What is interesting is that the Christian Fundamentalist movement was fueled in part by attacking non-orthodox sects like Jehovah’s Witnesses. I guess it was fundamentalist vs. fundamentalist.
I would fully agree that fundamentalism can play out very differently in different circumstances. Adding to what you describe, home schooling is a common feature of modern christian fundamentalism. I once knew a very fundamentalist family with 7 children, all of whom were home schooled. On top of that, their parents were heavily into the Sovereign Citizens movement (i.e. “Paper People”), which could be termed as a heavily distorted constitutional fundamentalism. I worked with the oldest sons in their bee keeping business when I was a very young man, and the things I heard and saw were jaw dropping. Good people, but the amount of paranoia, distortion, and closed-mindedness was more than I have ever seen. It was a real eye opener.

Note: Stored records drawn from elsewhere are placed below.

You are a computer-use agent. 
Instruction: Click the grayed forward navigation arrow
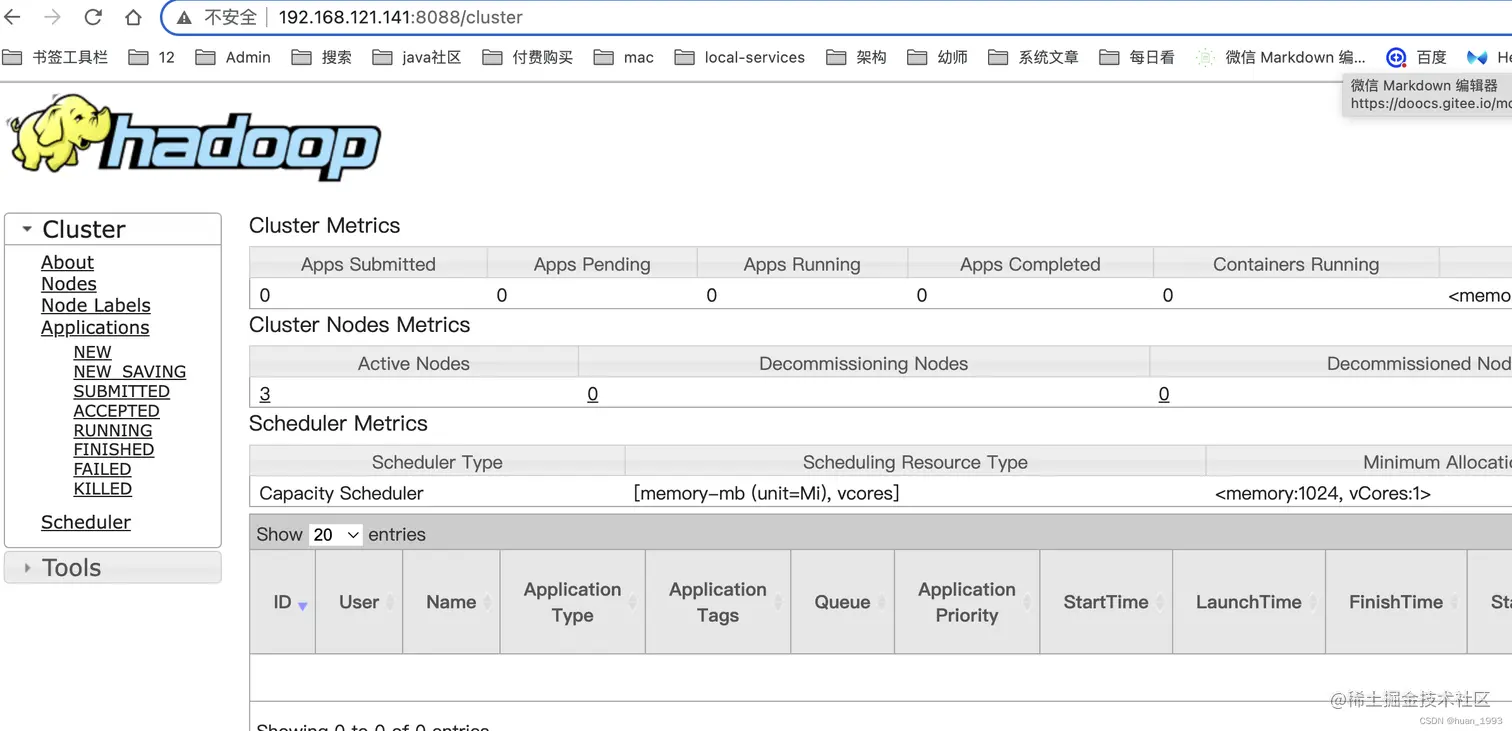click(53, 16)
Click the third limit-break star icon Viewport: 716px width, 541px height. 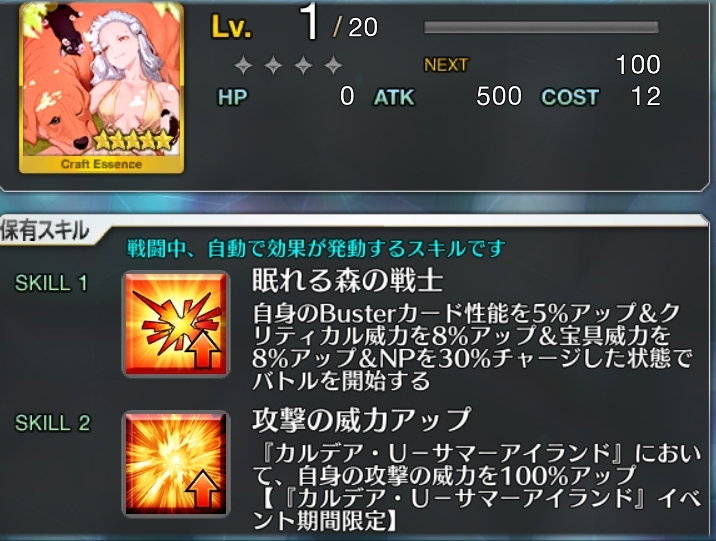[303, 66]
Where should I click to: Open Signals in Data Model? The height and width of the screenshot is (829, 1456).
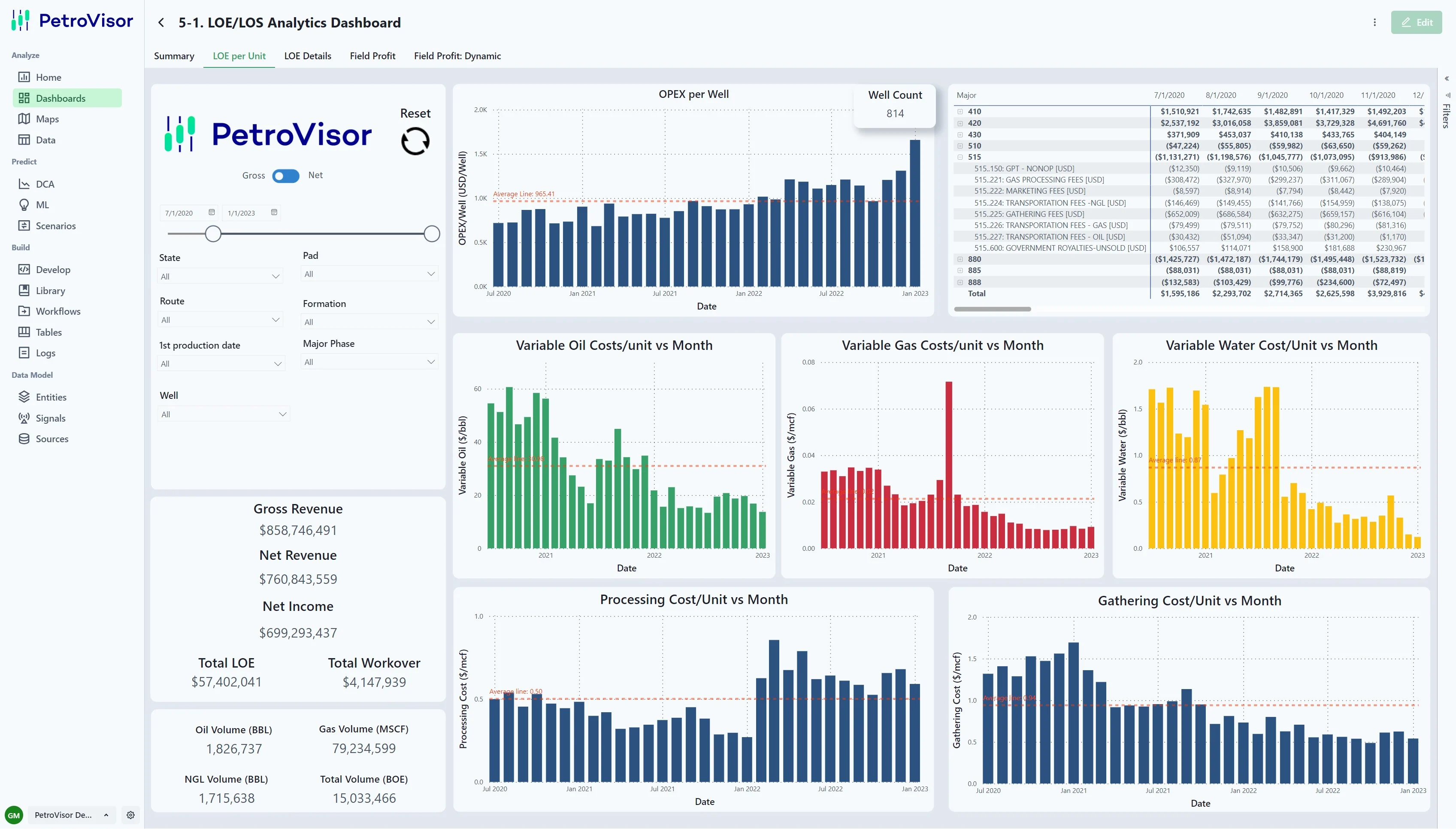point(50,418)
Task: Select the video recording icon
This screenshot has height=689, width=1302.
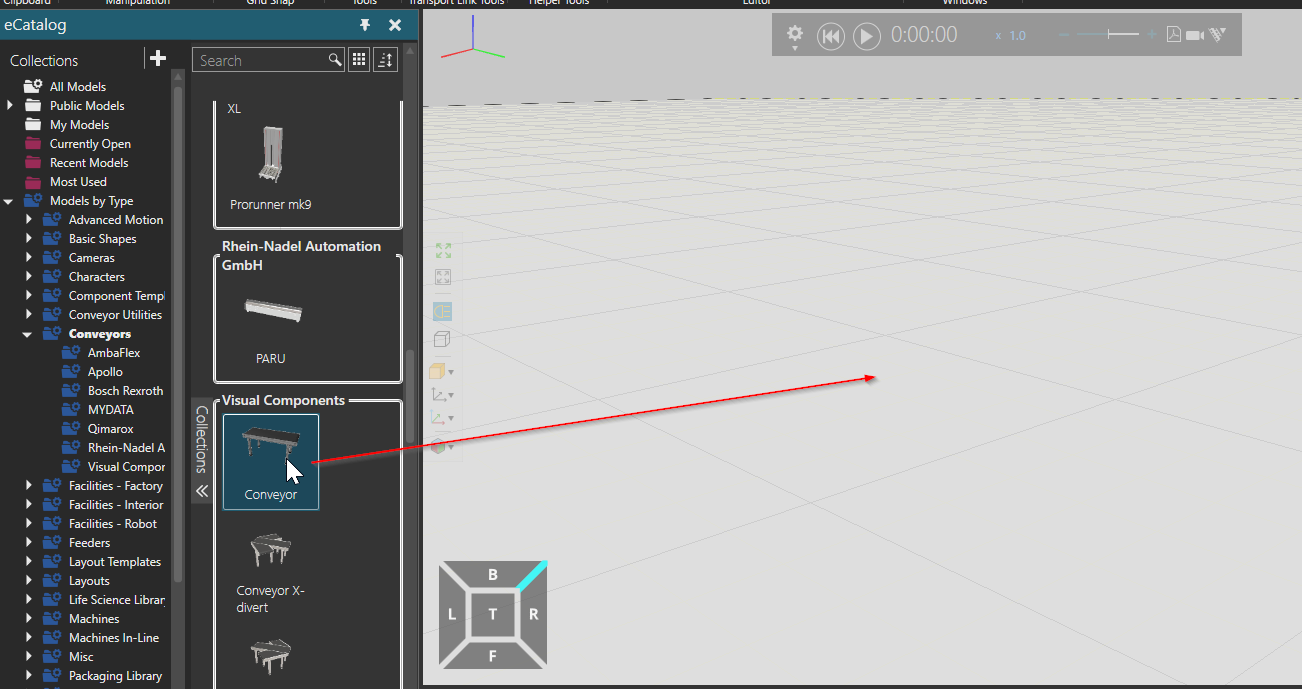Action: [x=1194, y=35]
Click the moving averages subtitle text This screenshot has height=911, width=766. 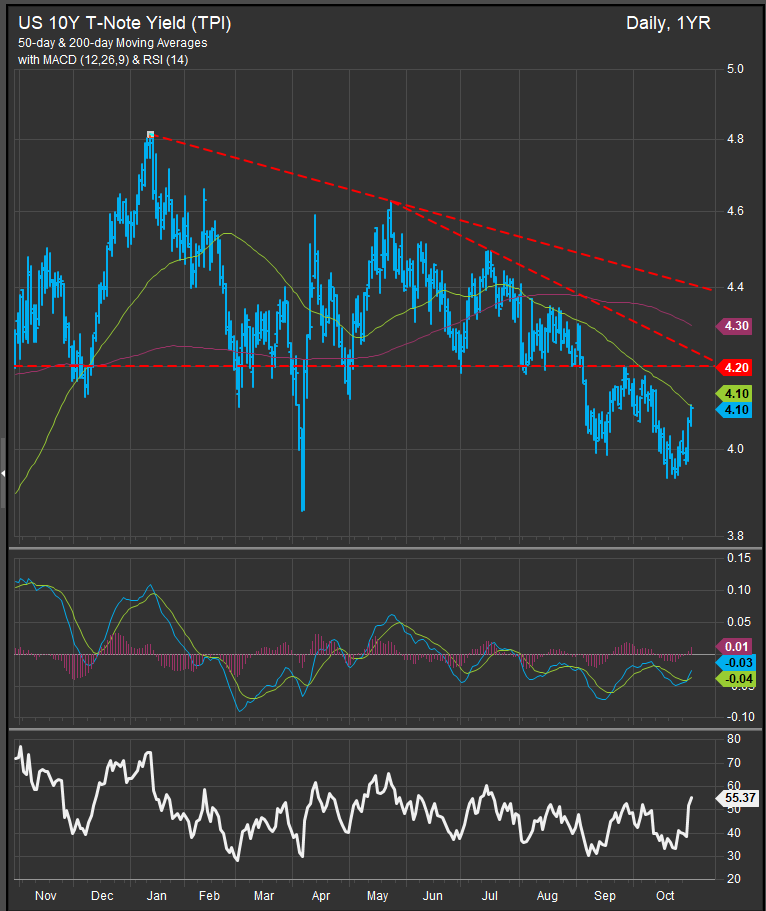112,43
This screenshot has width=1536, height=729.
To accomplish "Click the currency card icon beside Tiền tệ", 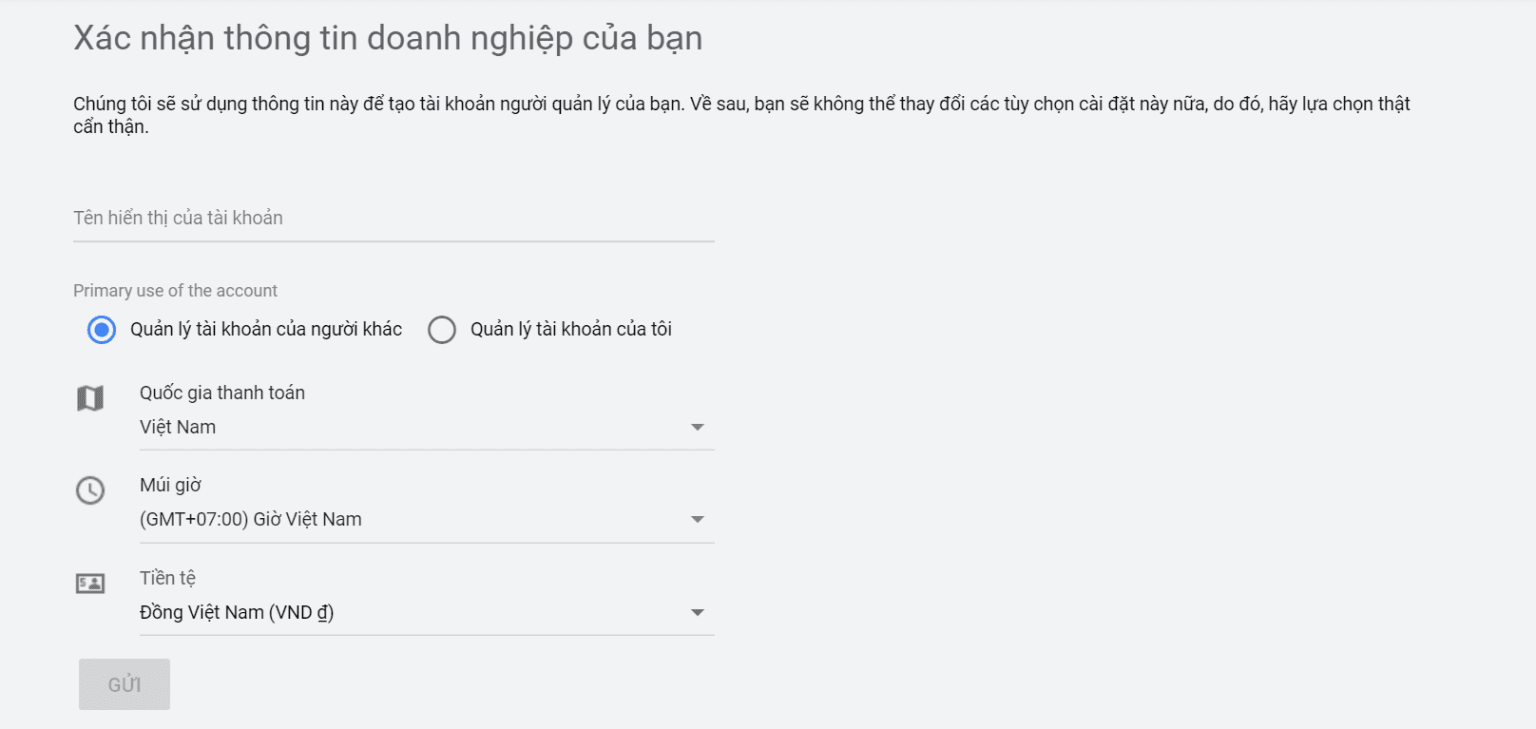I will [x=90, y=583].
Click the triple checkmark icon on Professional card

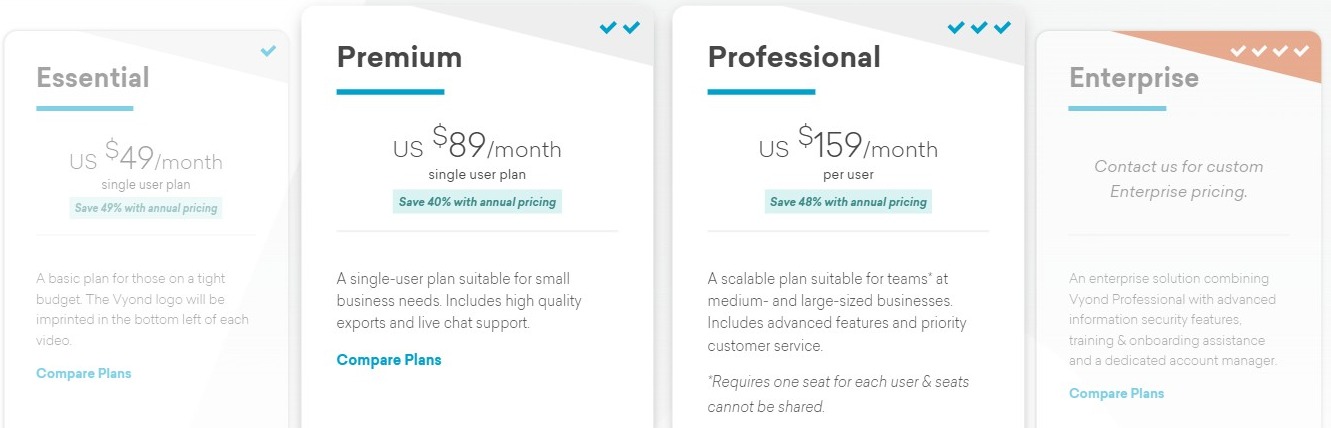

Growing up in the Reagan years certainly colors my views on this subject, but I can’t help but think that the Moral Majority was trying to fight back against the changes that came about during that time. It wasn’t so much that they began to push for social changes, but rather were pushing to return society to what it was before. They were quiet before because they already had what they wanted. In the Bible belt, evolution was already outlawed in schools and creationism was already taught. Homosexuality wasn’t tolerated at all, and feminism was scoffed at.
When fundamentalists lose a majority or lose political power, then it makes sense to swing the opposite way and start to cordon themselves off from society.